Cross-Talk between N6-Methyladenosine and Their Related RNAs Defined a Signature and Confirmed m6A Regulators for Diagnosis of Endometriosis

Round 1

Reviewer 1 Report

The manuscript is complete and well presented. The findings are significant for the diagnosis of endometriosis. Before publication, here are a few minor suggestions:

 

1. For Figure 3G and Figure 5F, it is not clear how the coefficiency represented by the darkness of the edge.

2. There is a discrepancy in the description of Figure 8B on line 389 in the context and the figure.

3. In Figure 8A, the authors demonstrated a decreased level of m6A in ectopic and eutopic tissues compared to normal tissue. Additionally, the authors showed a decreased m6A writer METTL3 level in ectopic and eutopic tissues. It would be interesting to determine if the increase of the eraser FTO can be validated.

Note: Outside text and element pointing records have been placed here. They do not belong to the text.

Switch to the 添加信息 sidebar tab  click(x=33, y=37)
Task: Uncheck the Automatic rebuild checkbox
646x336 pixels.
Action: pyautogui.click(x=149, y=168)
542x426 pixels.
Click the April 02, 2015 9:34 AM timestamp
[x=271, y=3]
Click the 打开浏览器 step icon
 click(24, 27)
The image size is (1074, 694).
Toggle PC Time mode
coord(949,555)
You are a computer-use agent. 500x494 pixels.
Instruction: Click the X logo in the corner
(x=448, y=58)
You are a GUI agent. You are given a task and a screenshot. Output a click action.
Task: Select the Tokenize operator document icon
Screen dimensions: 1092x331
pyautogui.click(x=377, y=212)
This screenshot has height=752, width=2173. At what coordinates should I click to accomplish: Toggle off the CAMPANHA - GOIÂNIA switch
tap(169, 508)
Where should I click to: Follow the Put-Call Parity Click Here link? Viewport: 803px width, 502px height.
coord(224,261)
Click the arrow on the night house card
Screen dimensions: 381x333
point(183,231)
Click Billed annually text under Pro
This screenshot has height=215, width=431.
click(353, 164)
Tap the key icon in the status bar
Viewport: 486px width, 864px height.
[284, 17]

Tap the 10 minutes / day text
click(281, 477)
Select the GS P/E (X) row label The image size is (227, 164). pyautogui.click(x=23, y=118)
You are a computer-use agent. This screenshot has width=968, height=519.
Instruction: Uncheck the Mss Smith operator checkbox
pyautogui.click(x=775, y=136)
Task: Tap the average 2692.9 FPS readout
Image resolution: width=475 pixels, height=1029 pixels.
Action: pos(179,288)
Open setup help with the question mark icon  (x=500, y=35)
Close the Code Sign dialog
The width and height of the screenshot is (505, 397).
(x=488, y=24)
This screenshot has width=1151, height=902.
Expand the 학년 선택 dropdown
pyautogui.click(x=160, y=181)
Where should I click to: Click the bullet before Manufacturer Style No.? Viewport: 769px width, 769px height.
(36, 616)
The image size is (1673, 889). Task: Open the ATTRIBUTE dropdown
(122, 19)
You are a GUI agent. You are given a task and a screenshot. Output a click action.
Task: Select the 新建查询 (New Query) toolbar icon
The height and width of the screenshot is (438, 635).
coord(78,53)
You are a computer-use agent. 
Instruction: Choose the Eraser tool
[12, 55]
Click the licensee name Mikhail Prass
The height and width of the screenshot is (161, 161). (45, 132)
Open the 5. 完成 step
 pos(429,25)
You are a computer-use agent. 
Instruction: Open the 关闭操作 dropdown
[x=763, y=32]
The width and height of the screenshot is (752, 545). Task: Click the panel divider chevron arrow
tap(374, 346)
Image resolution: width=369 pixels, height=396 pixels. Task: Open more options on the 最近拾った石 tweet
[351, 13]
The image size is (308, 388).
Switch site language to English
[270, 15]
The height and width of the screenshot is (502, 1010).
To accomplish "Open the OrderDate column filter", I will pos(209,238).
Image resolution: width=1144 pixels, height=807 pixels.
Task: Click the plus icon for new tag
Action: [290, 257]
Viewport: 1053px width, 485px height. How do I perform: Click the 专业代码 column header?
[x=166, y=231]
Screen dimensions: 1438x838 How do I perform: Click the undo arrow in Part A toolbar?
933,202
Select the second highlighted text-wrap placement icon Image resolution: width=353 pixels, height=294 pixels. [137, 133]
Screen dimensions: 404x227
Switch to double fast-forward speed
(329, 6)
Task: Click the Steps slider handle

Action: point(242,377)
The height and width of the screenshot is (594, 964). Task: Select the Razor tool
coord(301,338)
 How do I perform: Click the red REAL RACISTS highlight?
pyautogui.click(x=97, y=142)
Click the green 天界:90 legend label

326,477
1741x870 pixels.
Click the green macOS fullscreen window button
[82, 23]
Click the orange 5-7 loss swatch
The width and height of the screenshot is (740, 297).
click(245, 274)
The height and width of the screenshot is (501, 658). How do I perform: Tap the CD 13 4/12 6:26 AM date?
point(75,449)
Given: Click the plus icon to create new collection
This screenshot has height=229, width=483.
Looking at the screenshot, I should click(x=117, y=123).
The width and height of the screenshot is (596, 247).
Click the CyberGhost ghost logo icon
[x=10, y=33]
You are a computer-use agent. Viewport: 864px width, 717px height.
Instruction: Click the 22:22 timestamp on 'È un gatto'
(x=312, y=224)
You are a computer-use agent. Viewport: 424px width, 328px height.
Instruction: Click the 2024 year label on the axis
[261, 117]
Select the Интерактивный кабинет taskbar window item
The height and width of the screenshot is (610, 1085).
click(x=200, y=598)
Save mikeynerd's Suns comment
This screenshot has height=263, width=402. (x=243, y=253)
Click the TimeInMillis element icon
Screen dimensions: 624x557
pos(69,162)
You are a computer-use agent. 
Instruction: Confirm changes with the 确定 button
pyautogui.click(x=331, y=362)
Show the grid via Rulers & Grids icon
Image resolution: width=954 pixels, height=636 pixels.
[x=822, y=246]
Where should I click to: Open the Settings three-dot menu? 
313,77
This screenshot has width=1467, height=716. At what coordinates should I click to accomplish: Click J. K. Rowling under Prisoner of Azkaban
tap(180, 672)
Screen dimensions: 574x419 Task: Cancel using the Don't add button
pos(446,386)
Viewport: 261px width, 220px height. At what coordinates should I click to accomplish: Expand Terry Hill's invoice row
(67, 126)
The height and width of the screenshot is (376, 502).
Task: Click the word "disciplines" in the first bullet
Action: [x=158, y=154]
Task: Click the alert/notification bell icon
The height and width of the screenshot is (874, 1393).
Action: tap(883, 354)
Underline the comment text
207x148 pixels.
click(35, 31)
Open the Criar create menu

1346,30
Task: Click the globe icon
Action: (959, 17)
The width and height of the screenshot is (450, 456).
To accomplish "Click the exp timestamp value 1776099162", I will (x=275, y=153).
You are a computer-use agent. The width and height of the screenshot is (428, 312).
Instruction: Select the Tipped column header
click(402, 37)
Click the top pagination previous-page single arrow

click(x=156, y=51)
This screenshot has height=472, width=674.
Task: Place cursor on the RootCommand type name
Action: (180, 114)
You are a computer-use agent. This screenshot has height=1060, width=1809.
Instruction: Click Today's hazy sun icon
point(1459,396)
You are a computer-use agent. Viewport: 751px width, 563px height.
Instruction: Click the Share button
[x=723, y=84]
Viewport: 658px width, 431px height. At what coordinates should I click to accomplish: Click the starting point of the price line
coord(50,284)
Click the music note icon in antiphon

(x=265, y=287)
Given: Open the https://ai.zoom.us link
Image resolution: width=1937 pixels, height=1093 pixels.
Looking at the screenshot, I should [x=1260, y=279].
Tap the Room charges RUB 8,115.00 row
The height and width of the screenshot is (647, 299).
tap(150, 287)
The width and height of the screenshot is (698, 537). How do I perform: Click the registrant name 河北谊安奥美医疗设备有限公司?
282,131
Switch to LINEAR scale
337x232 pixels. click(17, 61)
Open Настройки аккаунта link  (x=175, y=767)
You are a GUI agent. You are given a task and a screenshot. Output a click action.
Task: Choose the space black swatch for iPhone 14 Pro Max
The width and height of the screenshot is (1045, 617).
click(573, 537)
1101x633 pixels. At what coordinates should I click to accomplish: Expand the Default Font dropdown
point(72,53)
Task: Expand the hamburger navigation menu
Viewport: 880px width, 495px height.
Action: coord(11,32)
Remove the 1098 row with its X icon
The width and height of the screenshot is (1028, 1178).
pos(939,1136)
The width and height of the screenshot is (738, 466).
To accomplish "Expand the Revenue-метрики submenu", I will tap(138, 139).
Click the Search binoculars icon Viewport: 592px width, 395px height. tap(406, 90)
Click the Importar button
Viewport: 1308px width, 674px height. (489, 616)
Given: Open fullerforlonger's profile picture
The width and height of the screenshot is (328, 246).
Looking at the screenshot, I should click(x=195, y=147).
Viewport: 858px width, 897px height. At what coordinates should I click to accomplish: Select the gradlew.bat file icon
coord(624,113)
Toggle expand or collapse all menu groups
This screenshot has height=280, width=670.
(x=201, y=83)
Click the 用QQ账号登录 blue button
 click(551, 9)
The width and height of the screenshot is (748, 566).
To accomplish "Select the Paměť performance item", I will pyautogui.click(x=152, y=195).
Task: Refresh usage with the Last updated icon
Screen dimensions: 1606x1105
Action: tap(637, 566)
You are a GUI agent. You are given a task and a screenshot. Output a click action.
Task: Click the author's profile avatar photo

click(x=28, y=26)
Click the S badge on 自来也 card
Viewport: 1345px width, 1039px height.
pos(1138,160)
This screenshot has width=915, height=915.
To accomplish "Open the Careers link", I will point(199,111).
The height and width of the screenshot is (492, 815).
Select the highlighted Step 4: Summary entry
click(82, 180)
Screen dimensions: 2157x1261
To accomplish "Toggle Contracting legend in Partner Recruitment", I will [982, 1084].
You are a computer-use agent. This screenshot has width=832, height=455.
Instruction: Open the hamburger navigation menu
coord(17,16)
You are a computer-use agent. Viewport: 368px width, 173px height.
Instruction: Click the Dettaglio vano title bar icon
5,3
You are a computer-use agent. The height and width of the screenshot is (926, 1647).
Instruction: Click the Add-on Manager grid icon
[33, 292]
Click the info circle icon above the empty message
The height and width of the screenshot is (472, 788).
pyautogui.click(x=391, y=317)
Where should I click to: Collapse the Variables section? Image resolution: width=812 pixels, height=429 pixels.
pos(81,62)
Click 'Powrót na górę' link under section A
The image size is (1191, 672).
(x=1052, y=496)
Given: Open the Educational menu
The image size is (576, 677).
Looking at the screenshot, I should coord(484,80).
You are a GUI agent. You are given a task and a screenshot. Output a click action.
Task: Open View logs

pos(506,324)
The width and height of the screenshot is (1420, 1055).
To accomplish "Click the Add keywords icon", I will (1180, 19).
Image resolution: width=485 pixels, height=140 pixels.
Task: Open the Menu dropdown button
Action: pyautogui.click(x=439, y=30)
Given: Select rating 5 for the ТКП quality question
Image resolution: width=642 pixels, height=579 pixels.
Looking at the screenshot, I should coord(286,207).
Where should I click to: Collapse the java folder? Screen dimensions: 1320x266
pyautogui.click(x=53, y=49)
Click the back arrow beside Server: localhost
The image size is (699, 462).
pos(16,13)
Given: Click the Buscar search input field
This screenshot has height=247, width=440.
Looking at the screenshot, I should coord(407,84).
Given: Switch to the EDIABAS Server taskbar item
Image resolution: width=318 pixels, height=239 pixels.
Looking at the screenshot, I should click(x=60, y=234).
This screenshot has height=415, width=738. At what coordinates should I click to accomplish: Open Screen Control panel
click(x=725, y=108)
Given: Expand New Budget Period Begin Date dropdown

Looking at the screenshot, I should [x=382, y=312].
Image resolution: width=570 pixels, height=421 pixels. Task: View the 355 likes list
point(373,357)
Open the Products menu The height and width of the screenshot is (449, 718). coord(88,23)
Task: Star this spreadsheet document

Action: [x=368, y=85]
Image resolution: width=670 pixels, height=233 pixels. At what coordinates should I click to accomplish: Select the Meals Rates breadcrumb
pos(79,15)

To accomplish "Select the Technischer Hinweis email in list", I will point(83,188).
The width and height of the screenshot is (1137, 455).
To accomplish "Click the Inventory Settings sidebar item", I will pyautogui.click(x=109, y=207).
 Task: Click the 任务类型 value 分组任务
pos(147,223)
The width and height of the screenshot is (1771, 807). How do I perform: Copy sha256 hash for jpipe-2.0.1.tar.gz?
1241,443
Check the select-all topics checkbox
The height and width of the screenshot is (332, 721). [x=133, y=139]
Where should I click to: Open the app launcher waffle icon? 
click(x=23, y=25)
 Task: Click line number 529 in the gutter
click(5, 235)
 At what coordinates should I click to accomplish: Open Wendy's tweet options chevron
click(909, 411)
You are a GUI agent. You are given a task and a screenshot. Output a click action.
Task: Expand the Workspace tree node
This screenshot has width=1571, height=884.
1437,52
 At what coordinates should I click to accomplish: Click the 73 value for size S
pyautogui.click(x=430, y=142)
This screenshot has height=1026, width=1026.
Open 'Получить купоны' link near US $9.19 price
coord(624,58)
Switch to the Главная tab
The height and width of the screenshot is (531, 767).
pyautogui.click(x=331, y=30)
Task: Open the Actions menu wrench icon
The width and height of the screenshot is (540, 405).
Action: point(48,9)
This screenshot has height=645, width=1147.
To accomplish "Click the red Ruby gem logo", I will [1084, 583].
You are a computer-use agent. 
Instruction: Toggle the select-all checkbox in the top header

4. It would be interesting to validate the expression changes in RNA/protein levels of some of the m6A interacting genes found in this paper, such as SCG2 and GPC3, by knocking out METTL3, YTHDF2, and FTO. This would provide strong evidence to demonstrate that m6A regulators may affect the development of endometriosis by regulating the expression of key genes through the regulation of m6A levels.

Author Response

Dear editors and reviewers,

I’m writing to thank you very much for returning to us the reviews of our manuscript entitled “Cross-Talk Between n6-Methyladenosine and Their Related RNAs Defined a Signature and Confirmed m6A Regulators for Diagnosis of Endometriosis” (ID: ijms-2134749). This paper was submitted to your journal on the 16 December 2022. We very much appreciate all of the comments received in review.

We have studied the comments carefully and have made revision marked in red accordingly. The main corrections in the paper and the responds to the reviewer’s comments are as follow profile.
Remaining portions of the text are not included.